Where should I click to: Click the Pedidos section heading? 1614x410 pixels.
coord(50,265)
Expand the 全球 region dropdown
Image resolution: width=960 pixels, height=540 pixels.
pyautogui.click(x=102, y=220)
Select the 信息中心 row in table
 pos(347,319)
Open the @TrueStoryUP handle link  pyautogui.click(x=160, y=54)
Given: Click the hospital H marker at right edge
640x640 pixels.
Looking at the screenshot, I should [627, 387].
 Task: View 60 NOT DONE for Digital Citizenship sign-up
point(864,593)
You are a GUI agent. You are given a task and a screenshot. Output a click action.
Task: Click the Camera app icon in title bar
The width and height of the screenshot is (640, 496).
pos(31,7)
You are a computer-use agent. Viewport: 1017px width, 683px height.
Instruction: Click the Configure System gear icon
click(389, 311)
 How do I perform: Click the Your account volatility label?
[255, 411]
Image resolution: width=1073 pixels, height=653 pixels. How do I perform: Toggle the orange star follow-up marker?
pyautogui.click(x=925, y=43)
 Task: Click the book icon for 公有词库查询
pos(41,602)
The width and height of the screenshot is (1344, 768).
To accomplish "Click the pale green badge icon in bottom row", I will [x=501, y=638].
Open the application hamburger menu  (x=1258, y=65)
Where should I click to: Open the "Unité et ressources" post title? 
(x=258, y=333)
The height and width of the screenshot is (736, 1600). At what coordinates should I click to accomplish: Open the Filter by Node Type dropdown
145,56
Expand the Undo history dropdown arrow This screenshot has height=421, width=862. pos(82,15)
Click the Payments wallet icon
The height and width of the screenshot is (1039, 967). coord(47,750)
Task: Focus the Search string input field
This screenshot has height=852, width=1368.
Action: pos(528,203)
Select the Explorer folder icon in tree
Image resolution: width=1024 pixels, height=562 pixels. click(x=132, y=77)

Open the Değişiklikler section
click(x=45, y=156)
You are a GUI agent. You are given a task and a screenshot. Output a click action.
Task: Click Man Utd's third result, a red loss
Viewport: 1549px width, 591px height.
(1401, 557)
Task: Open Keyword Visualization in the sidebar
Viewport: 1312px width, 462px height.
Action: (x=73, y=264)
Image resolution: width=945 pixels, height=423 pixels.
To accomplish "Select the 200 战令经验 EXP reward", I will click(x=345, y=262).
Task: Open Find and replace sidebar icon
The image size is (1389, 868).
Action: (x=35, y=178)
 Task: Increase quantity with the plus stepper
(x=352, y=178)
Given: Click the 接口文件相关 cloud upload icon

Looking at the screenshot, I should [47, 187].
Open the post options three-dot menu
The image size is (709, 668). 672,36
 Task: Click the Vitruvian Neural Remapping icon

......

# [Exercise objective]
Given the listing above, print all of it word for word.

# [Exercise result]
Where should I click to: Click the Pedidos section heading? 1614x410 pixels.
coord(50,265)
Expand the 全球 region dropdown
Image resolution: width=960 pixels, height=540 pixels.
pyautogui.click(x=102, y=220)
Select the 信息中心 row in table
 pos(347,319)
Open the @TrueStoryUP handle link  pyautogui.click(x=160, y=54)
Given: Click the hospital H marker at right edge
640x640 pixels.
Looking at the screenshot, I should [627, 387].
 Task: View 60 NOT DONE for Digital Citizenship sign-up
point(864,593)
You are a GUI agent. You are given a task and a screenshot. Output a click action.
Task: Click the Camera app icon in title bar
The width and height of the screenshot is (640, 496).
pos(31,7)
You are a computer-use agent. Viewport: 1017px width, 683px height.
Instruction: Click the Configure System gear icon
click(389, 311)
 How do I perform: Click the Your account volatility label?
[255, 411]
Image resolution: width=1073 pixels, height=653 pixels. How do I perform: Toggle the orange star follow-up marker?
pyautogui.click(x=925, y=43)
 Task: Click the book icon for 公有词库查询
pos(41,602)
The width and height of the screenshot is (1344, 768).
To accomplish "Click the pale green badge icon in bottom row", I will [x=501, y=638].
Open the application hamburger menu  (x=1258, y=65)
Where should I click to: Open the "Unité et ressources" post title? 
(x=258, y=333)
The height and width of the screenshot is (736, 1600). At what coordinates should I click to accomplish: Open the Filter by Node Type dropdown
145,56
Expand the Undo history dropdown arrow This screenshot has height=421, width=862. pos(82,15)
Click the Payments wallet icon
The height and width of the screenshot is (1039, 967). coord(47,750)
Task: Focus the Search string input field
This screenshot has height=852, width=1368.
Action: pos(528,203)
Select the Explorer folder icon in tree
Image resolution: width=1024 pixels, height=562 pixels. click(x=132, y=77)

Open the Değişiklikler section
click(x=45, y=156)
You are a GUI agent. You are given a task and a screenshot. Output a click action.
Task: Click Man Utd's third result, a red loss
Viewport: 1549px width, 591px height.
(1401, 557)
Task: Open Keyword Visualization in the sidebar
Viewport: 1312px width, 462px height.
Action: (x=73, y=264)
Image resolution: width=945 pixels, height=423 pixels.
To accomplish "Select the 200 战令经验 EXP reward", I will click(x=345, y=262).
Task: Open Find and replace sidebar icon
The image size is (1389, 868).
Action: (x=35, y=178)
 Task: Increase quantity with the plus stepper
(x=352, y=178)
Given: Click the 接口文件相关 cloud upload icon

Looking at the screenshot, I should [47, 187].
Open the post options three-dot menu
The image size is (709, 668). 672,36
 Task: Click the Vitruvian Neural Remapping icon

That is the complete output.